EXERCISE DESCRIPTION:
From the line with "Increment the minimum number of tasks stepper" to the line with "You are a GUI", retype every line exactly, including those two, and leave out the rest of the data below.

TASK MATERIAL:
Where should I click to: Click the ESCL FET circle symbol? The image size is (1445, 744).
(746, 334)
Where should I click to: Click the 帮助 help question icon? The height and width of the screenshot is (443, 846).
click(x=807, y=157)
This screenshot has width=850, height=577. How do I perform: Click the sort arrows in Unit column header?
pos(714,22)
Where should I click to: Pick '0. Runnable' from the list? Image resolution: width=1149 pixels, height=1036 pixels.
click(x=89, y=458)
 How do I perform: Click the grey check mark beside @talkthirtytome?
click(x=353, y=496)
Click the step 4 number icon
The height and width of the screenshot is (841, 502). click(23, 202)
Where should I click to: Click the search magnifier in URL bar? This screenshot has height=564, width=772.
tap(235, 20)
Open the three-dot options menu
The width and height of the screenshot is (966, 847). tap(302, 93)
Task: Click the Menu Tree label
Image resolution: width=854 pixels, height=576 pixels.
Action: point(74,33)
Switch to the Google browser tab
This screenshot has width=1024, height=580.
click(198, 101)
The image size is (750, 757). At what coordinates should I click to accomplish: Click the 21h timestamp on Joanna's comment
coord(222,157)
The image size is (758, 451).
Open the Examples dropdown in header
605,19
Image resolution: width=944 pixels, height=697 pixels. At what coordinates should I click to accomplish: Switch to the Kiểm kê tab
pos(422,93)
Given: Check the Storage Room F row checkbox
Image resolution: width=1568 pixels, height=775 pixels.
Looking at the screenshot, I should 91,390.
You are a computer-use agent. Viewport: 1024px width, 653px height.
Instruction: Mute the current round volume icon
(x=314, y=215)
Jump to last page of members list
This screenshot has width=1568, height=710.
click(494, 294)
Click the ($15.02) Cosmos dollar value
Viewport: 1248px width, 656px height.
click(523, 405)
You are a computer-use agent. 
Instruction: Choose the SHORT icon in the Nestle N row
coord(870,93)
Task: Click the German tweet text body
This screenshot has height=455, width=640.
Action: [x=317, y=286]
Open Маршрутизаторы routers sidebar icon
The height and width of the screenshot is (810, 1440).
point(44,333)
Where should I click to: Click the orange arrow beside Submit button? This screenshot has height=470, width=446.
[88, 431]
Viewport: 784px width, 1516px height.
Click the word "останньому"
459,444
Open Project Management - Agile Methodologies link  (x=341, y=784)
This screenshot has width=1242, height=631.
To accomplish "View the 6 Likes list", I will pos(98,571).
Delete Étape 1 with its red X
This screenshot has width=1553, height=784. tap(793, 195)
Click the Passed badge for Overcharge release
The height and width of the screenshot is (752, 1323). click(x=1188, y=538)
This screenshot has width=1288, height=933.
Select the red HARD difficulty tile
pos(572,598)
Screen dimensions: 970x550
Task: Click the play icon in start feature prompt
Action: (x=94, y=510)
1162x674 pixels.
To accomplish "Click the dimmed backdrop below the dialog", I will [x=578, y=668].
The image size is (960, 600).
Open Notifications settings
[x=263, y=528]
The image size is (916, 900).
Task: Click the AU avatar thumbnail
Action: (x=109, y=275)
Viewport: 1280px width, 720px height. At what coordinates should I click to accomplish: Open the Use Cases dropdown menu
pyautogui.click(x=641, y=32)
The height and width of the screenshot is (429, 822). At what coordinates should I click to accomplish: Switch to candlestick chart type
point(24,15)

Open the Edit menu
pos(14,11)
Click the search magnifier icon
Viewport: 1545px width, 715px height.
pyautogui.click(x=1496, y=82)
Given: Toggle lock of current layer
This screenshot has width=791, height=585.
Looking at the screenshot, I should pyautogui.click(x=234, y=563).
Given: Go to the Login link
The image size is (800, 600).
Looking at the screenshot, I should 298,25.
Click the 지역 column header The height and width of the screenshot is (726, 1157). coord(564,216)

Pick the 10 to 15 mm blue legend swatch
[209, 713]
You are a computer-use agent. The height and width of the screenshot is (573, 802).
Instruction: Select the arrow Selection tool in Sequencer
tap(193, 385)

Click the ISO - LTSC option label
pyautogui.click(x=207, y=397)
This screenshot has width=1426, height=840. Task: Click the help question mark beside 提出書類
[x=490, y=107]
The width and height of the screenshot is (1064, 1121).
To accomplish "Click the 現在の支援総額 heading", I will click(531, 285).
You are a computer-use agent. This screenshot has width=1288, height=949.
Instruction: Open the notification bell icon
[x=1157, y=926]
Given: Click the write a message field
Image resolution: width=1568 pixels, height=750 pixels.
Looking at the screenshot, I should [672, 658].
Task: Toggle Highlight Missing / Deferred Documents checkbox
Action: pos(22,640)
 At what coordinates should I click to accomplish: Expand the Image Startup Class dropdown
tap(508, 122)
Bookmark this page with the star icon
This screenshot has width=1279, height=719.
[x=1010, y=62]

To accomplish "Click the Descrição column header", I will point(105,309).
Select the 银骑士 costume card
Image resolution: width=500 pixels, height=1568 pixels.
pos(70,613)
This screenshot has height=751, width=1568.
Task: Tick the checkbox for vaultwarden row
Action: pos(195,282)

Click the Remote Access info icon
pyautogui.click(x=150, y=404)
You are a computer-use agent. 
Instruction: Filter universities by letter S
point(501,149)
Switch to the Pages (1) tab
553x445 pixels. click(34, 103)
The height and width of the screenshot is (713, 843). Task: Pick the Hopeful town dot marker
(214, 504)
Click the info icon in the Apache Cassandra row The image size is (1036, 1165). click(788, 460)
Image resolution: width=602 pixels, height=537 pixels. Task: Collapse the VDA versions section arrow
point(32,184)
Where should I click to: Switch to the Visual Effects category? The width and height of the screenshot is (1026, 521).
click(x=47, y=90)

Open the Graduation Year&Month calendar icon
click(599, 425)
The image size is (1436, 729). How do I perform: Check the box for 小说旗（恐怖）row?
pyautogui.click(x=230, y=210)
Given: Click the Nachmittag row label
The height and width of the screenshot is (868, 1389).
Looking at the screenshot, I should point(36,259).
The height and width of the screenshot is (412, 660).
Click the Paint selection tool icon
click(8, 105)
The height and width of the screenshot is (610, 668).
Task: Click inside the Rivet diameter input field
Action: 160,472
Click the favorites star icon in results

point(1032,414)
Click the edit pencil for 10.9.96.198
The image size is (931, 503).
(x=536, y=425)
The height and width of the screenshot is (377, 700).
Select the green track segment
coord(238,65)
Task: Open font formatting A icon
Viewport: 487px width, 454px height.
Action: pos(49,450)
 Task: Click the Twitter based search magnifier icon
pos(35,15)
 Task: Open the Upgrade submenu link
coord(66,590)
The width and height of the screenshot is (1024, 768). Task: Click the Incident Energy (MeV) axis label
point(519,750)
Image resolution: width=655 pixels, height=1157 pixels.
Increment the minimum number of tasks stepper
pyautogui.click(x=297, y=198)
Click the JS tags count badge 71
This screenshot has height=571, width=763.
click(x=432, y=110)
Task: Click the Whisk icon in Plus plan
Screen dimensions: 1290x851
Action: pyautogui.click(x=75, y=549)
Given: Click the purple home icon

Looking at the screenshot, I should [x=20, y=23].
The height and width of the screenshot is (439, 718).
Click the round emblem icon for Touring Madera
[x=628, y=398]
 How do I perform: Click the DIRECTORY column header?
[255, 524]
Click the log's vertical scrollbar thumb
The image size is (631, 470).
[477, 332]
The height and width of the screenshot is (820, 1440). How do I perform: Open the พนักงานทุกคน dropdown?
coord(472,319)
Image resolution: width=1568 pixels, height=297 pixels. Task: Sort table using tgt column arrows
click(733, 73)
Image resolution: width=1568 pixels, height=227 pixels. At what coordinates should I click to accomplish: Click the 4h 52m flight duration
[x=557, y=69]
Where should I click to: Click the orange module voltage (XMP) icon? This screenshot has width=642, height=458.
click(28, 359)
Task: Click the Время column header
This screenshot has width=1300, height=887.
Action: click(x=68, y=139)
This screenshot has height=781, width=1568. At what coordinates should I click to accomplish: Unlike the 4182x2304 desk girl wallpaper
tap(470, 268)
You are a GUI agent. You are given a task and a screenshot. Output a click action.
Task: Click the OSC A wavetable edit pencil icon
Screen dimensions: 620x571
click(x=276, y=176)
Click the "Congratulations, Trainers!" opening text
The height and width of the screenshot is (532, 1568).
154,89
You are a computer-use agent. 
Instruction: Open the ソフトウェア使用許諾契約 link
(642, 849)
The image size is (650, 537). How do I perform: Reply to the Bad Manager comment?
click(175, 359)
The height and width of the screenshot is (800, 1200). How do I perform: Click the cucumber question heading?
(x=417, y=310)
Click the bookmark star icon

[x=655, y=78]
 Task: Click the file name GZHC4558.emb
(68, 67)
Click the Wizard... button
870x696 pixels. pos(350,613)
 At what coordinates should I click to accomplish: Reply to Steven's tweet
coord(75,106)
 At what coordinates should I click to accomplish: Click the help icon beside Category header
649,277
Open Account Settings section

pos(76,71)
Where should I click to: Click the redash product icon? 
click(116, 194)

RESPONSE FOR THIS EXERCISE:
Increment the minimum number of tasks stepper
pyautogui.click(x=297, y=198)
Click the JS tags count badge 71
This screenshot has height=571, width=763.
click(x=432, y=110)
Task: Click the Whisk icon in Plus plan
Screen dimensions: 1290x851
Action: pyautogui.click(x=75, y=549)
Given: Click the purple home icon

Looking at the screenshot, I should [x=20, y=23].
The height and width of the screenshot is (439, 718).
Click the round emblem icon for Touring Madera
[x=628, y=398]
 How do I perform: Click the DIRECTORY column header?
[255, 524]
Click the log's vertical scrollbar thumb
The image size is (631, 470).
[477, 332]
The height and width of the screenshot is (820, 1440). How do I perform: Open the พนักงานทุกคน dropdown?
coord(472,319)
Image resolution: width=1568 pixels, height=297 pixels. Task: Sort table using tgt column arrows
click(733, 73)
Image resolution: width=1568 pixels, height=227 pixels. At what coordinates should I click to accomplish: Click the 4h 52m flight duration
[x=557, y=69]
Where should I click to: Click the orange module voltage (XMP) icon? This screenshot has width=642, height=458.
click(28, 359)
Task: Click the Время column header
This screenshot has width=1300, height=887.
Action: click(x=68, y=139)
This screenshot has height=781, width=1568. At what coordinates should I click to accomplish: Unlike the 4182x2304 desk girl wallpaper
tap(470, 268)
You are a GUI agent. You are given a task and a screenshot. Output a click action.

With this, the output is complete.